763’te (1362) Kahire’de doğdu. Aslen Askalânlı olduğu için Askalânî, bazan da Kinânî nisbeleriyle, bir kısım kaynaklarda ise İbnü’l-Bulkīnî lakabıyla anılmaktadır. Annesi, tanınmış nahiv âlimi ve Mısır kadısı İbn Akīl’in kızıdır. Babası Şam kadısı olunca dokuz yaşında iken onunla birlikte oraya gitti. Arap dili başta olmak üzere çeşitli ilimleri ve bu arada Kütüb-i Sitte’nin birçoğunu babasından okudu. Diğer âlimlerden de faydalandı. Fakat babası, muhaddislere bazı önemli kitapları okuyup onlardan rivayette bulunma geleneğine pek önem vermediği için âlî senedle rivayet etme imkânını elde edemedi.
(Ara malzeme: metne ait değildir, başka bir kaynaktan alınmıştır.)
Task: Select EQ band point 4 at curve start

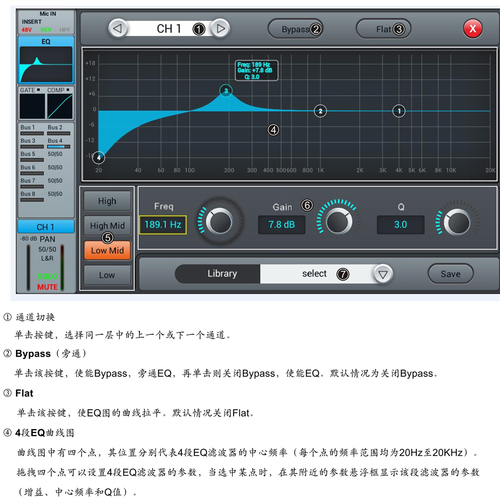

Kendilerinden hadis dinlememekle beraber Tâceddin es-Sübkî, İbn Kesîr ve Zeynüddin el-Irâkī gibi tanınmış hadis hâfızlarından icâzet aldı. Daha on yedi yaşında iken babasının izniyle fetva vermeye ve ders okutmaya başladı. Babasının ölümünden sonra fetva için kendisine başvuruldu. Ağabeyi Bedreddin Muhammed ölünce ondan boşalan askerî kadılık görevine getirildi. Daha sonra Mısır kadılığına (kādılkudât) tayin edildi (804/1402). Kısa aralıklarla bu görevden alındıysa da vefatına kadar on dokuz yıl süreyle bu makamda kaldı. Babasının ölümünden sonra Berkūkıyye ve İbn Tolun camilerinde onun tefsir derslerini, Haşşâbiyye, Harrûbiyye, Melikiyye gibi medreselerde fıkıh derslerini, ağabeyinin vefatından sonra da Eşrefiyye Dârülhadisi’ndeki hadis derslerini o devam ettirdi. Talebesi İbn Nâsırüddin, el-İǾlâm bimâ vakaǾa fî Müştebehi’z-Zehebî mine’l-evhâm adlı eserini onun tavsiyesi üzerine yazdığını söylemektedir. 11 Şevval 824 (8 Ekim 1421) tarihinde Kahire’de vefat etti ve babasıyla kardeşinin yanına gömüldü.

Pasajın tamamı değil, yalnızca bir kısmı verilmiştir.